Both suspected and confirmed cases of measles must be immediately reported to the local or state health department to ensure rapid testing and investigation. Dermatologists can report cases at Epi-on-Call, which provides a 24-hour contact list for all states. States will report cases to the CDC, Dr. Goh said. “Notify the state even if measles is suspected,” she stressed. “Don’t wait for lab confirmation, just take the necessary steps.”

Be sure to contact the local or state health department to learn the state-specific requirements, which can change over time. Mostly likely, some form of notification will be necessary, Dr. Freeman said. Standard cleaning and disinfection procedures are adequate to clean the room that was occupied by someone with a suspected or confirmed case of measles, Dr. Goh said.

Prevention above all else

“This is a vaccine-preventable disease, and we all play a role in preventing measles from becoming endemic again,” Dr. Freeman stressed. “Physicians are still a trusted source of information for many patients. We all have a role to play in talking to our patients about vaccination.”

In general, dermatologists should speak out in support of science and evidence-based medicine, Dr. Rosenbach said. They should be talking to their younger patients about vaccines for measles or HPV and speaking with older patients about the shingles vaccine. Regarding measles, explain that it is on the rise, and getting a vaccine is much better than getting the disease. “People need to understand that this vaccine is safe and effective,” he added.

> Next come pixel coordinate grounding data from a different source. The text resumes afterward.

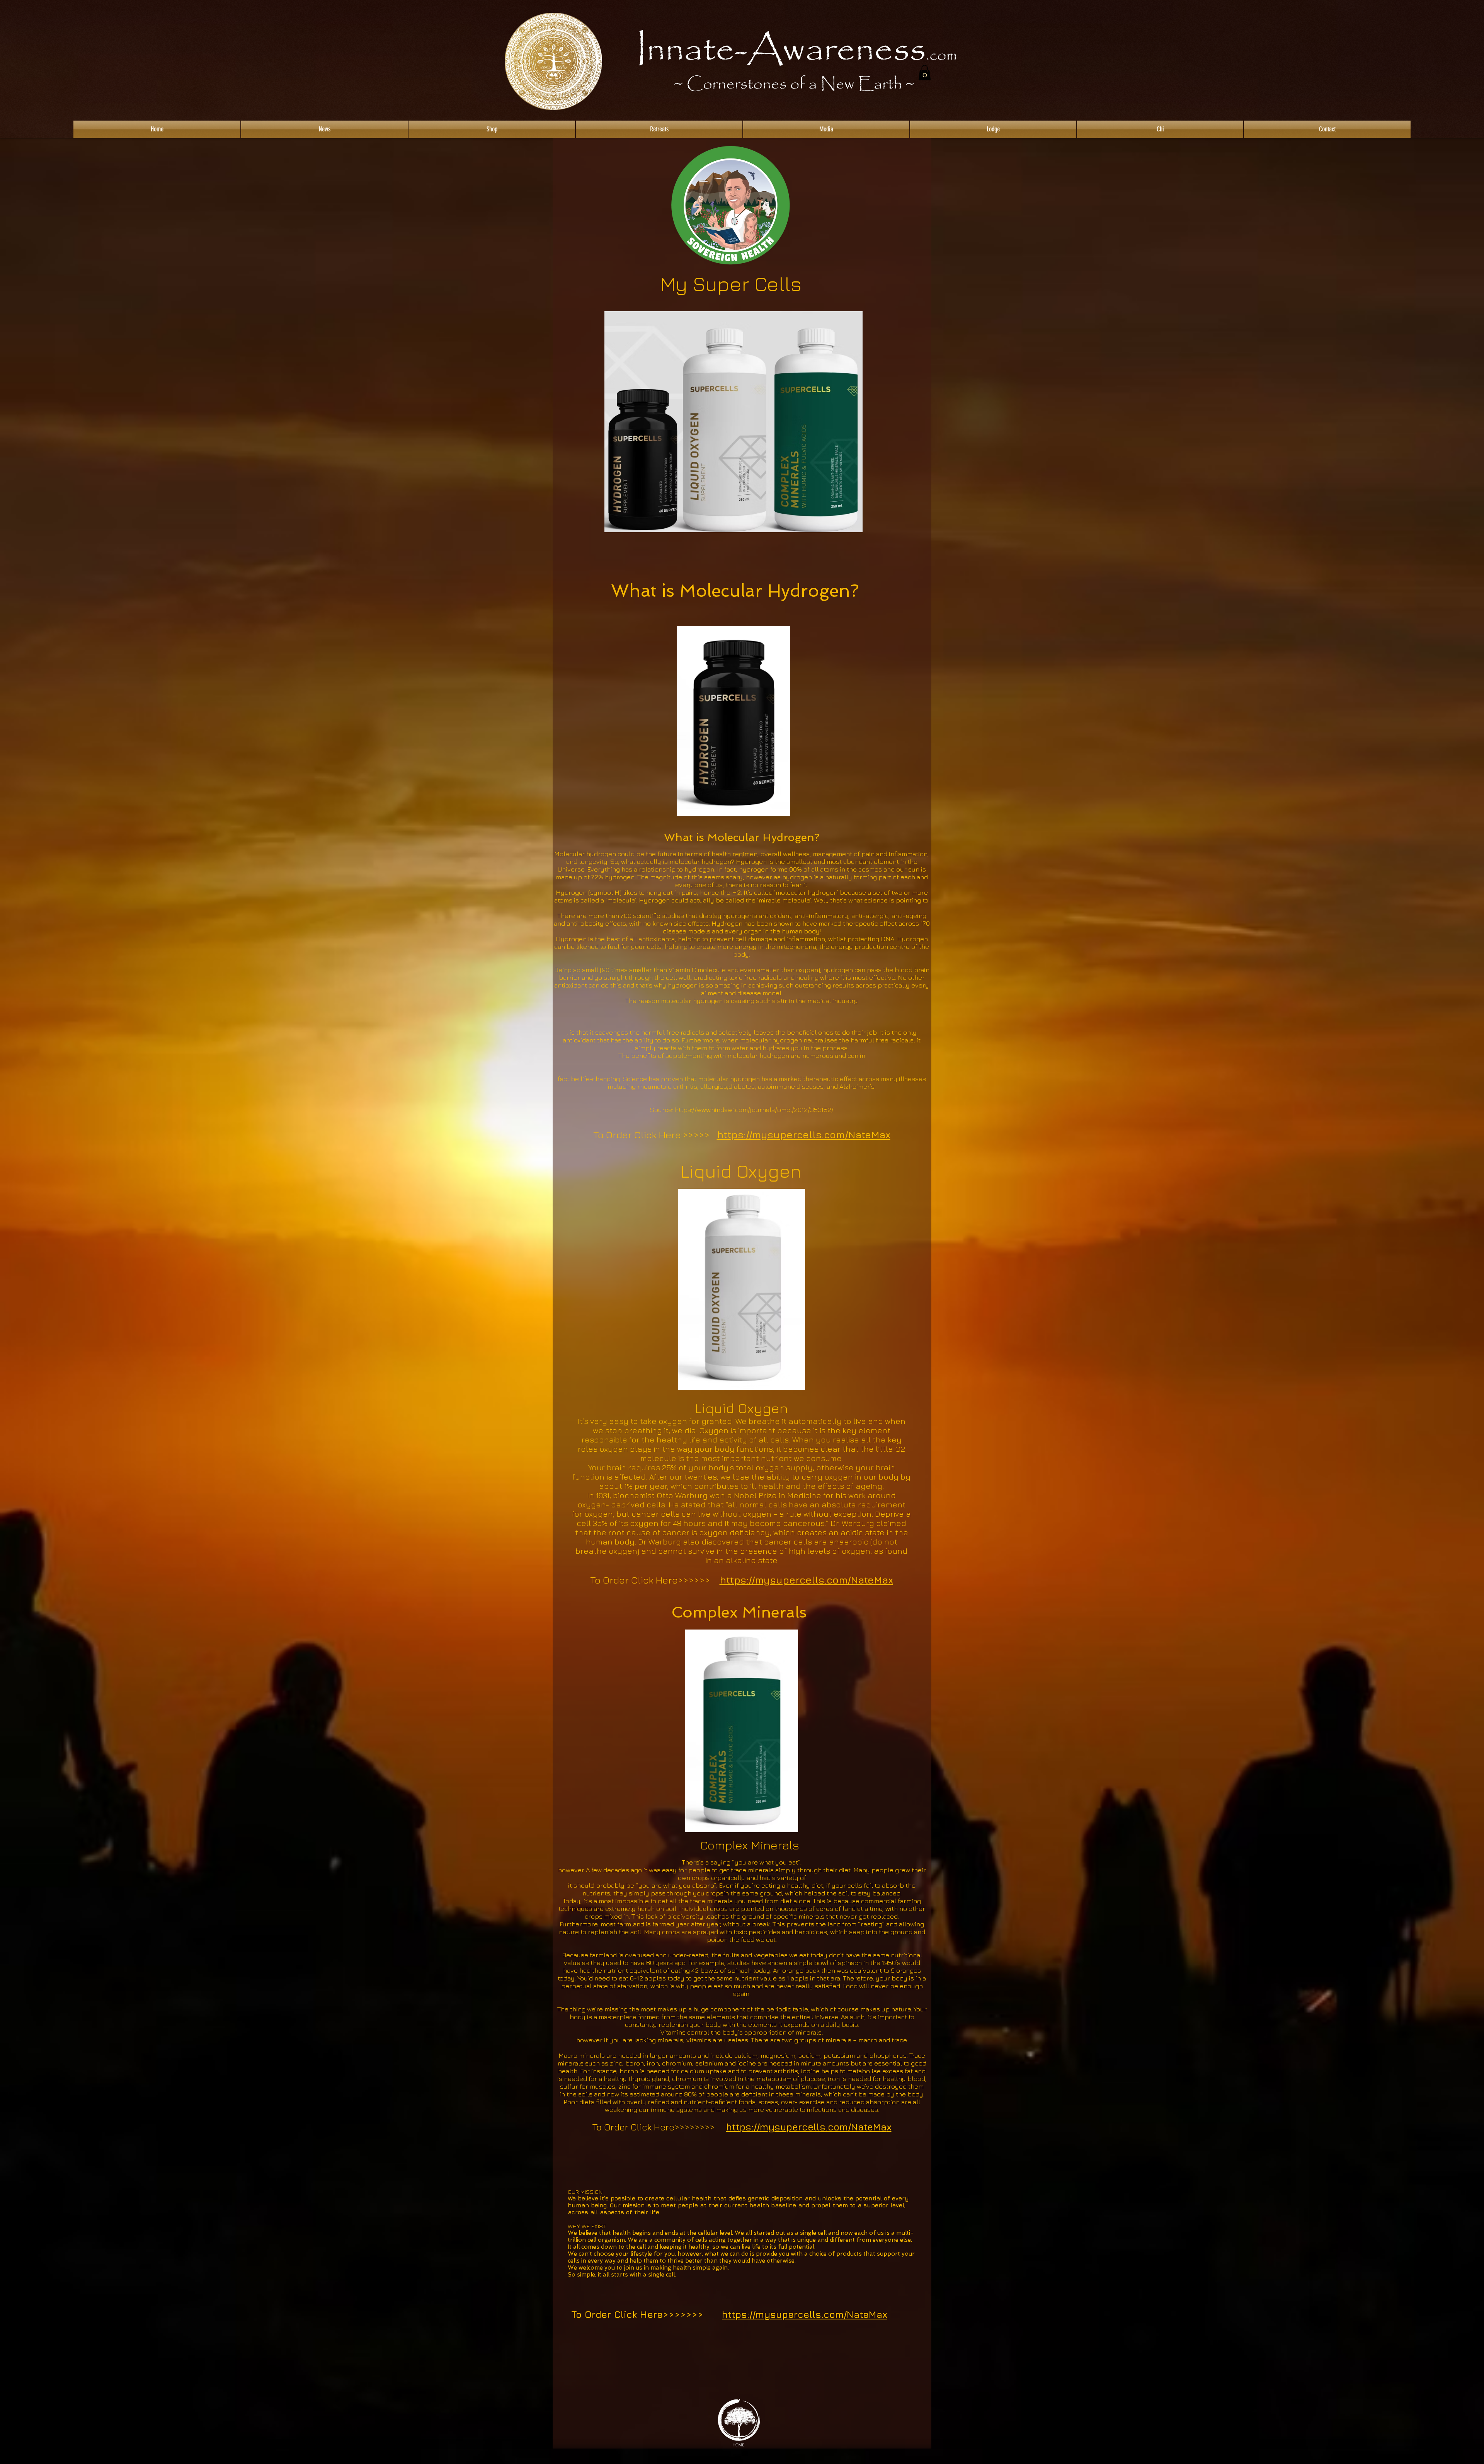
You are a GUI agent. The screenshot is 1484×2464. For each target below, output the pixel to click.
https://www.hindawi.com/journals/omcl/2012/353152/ (754, 1110)
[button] (924, 72)
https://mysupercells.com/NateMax (803, 1134)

Dermatologists see viral rashes all the time, Dr. Rosenbach said. In the past, they didn’t have to think about testing for measles, but they now need to be open to the possibility, he added. Dr. Freeman couldn’t agree more. “A patient may come in because of a rash, not thinking about measles, but it has to be on our radar now because a rash is a major sign of measles,” she said. “It’s an issue that we’re going to have to deal with because it will probably not go away anytime soon.”

CDC measles resources

The CDC provides measles-related information on various websites.

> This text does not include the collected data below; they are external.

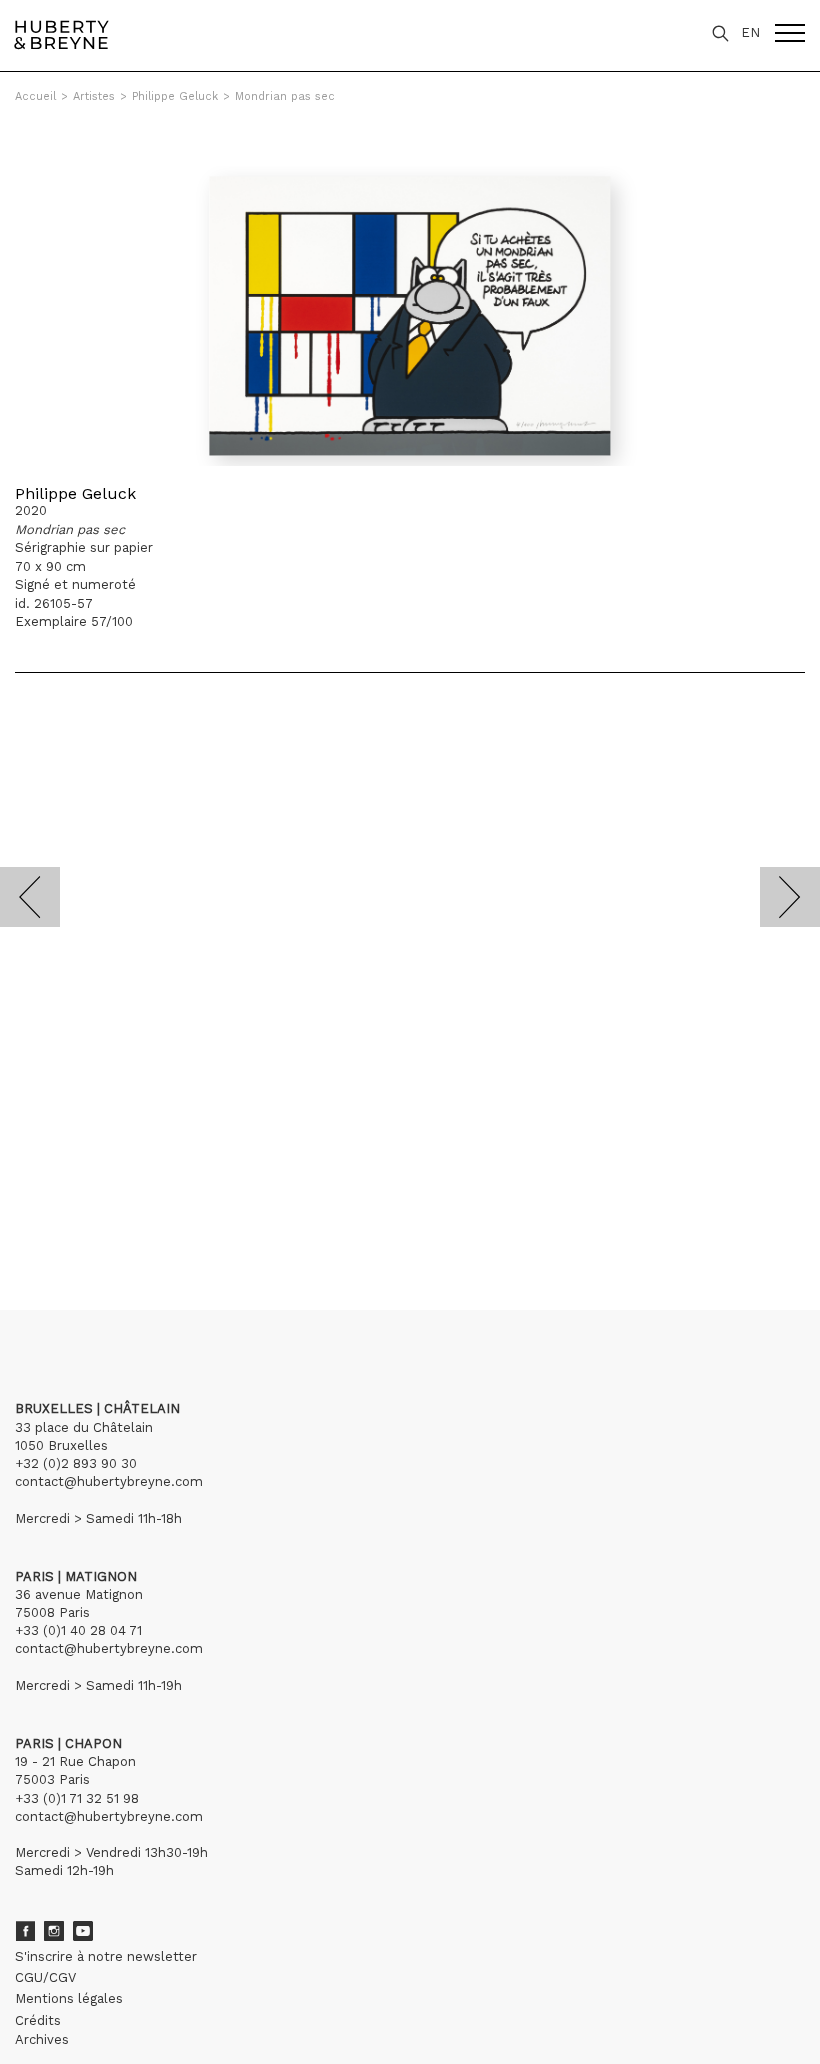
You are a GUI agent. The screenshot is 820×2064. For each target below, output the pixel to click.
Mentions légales (69, 1998)
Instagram (54, 1931)
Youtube (83, 1931)
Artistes (94, 96)
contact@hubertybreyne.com (109, 1481)
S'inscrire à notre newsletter (106, 1956)
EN (750, 32)
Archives (42, 2039)
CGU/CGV (45, 1977)
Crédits (38, 2020)
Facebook (25, 1931)
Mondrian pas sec (285, 96)
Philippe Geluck (175, 96)
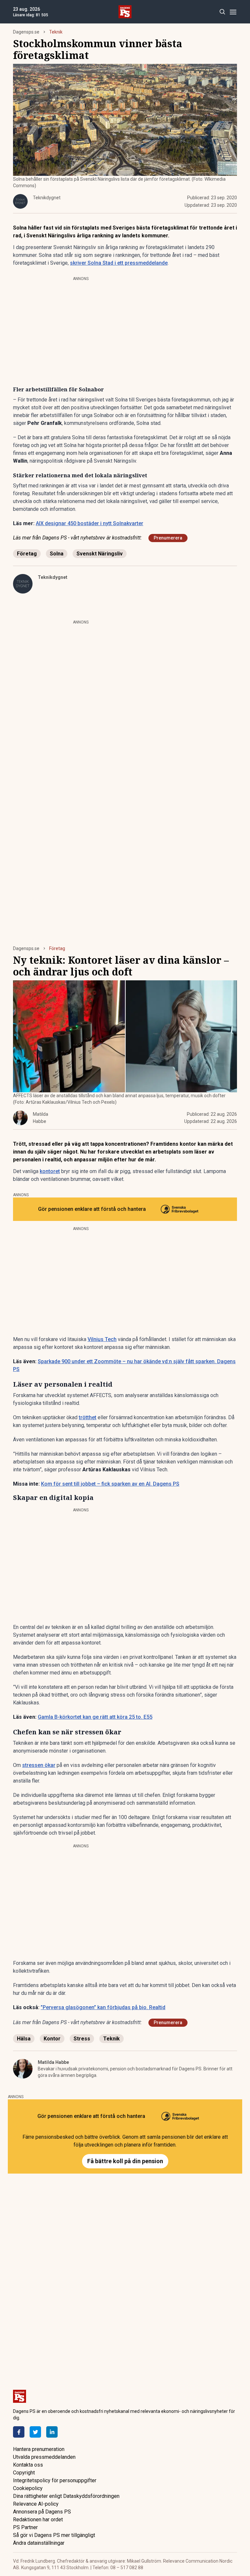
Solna (56, 554)
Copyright (24, 2473)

  • The measles website offers clinical information, cases and outbreak updates, health care clinician information, and public health resources.

  • Health Department Directories provides contact information for public health, including senior health officials, state, local, and territorial health departments, and tribes and Indian organizations.

  • The Test Directory features an up-to-date list of orderable tests and provides information on specimen requirements, contact information, test turnaround times, and other supplemental information.